Feb. 10 (Bloomberg) -- De Beers, the supplier of about a third of the world’s rough diamonds, reported a 27 percent increase in sales last year on higher demand for the luxury gems in the U.S., China and India.
Sales of unpolished and uncut diamonds by Diamond Trading Co., De Beers’ trading arm, rose to $6.5 billion from $5.1 billion a year earlier, the Johannesburg-based company said today in a statement. Average prices increased 29 percent during the year, pushing net income to $939 million from $546 million. Output declined 5.2 percent to 31.3 million carats.

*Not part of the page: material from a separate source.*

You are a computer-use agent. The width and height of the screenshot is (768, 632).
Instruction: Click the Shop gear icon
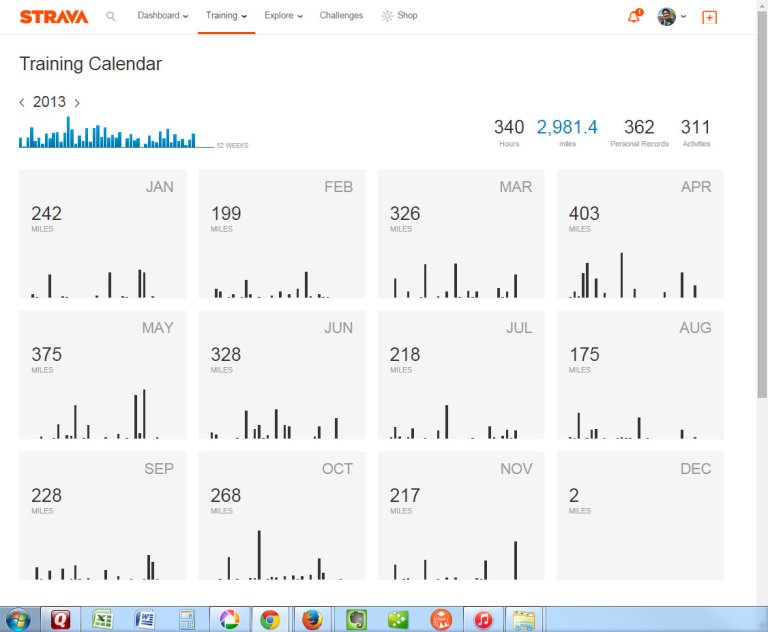pos(387,16)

“We expect to see continued growth in global diamond for jewelry sales, albeit at lower levels than the exceptional 2011 growth,” the company said in the statement. Production is expected to remain stable this year, Chief Executive Officer Philippe Mellier said on a conference call today.
De Beers, whose largest shareholder Anglo American Plc is boosting its stake to as much as 85 percent, has benefited from rising demand in Asia’s emerging markets, where economic growth outpaces the global average. Rough-diamond prices probably rose an average 15 percent last year as producers struggled to keep pace with consumption, RBC Capital Markets said in January.

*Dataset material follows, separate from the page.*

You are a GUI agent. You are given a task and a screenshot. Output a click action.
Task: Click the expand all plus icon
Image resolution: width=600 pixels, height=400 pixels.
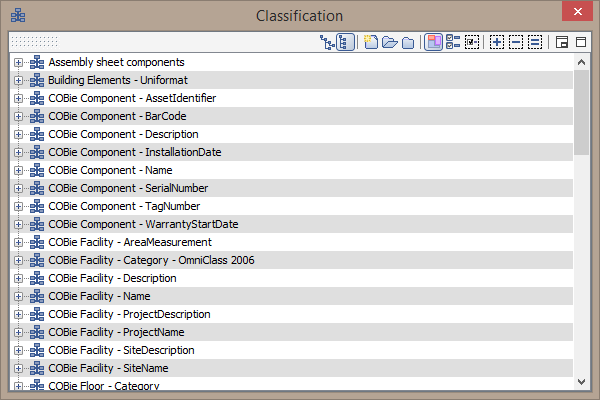click(497, 42)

In November, 45 percent shareholder Anglo bid $5.1 billion to buy the Oppenheimer family’s 40 percent in De Beers. The Botswana government, which holds the remaining stock, said Jan. 8 it may say in March whether it will exercise an option to increase its holding to 25 percent. The sale is expected to be completed by the end of the third quarter, Mellier said.
Earnings before interest, tax, depreciation and amortization rose 21 percent to $1.7 billion.
OAO Alrosa, De Beers’ biggest global competitor, expects to report a 29 percent increase in 2011 sales to a record $4.45 billion, the company said Dec. 19. RBC Capital Markets that month forecast De Beers sales of about $6.4 billion.
De Beers mines diamonds by itself and in joint ventures in South Africa, Canada, Botswana and Namibia. A carat is equal to a fifth of a gram.
Anglo American fell 4 percent to 2,746.5 pence by the close of London trading, the biggest decline since Dec. 12. The 24 member FTSE 350 Mining Index dropped 2.1 percent.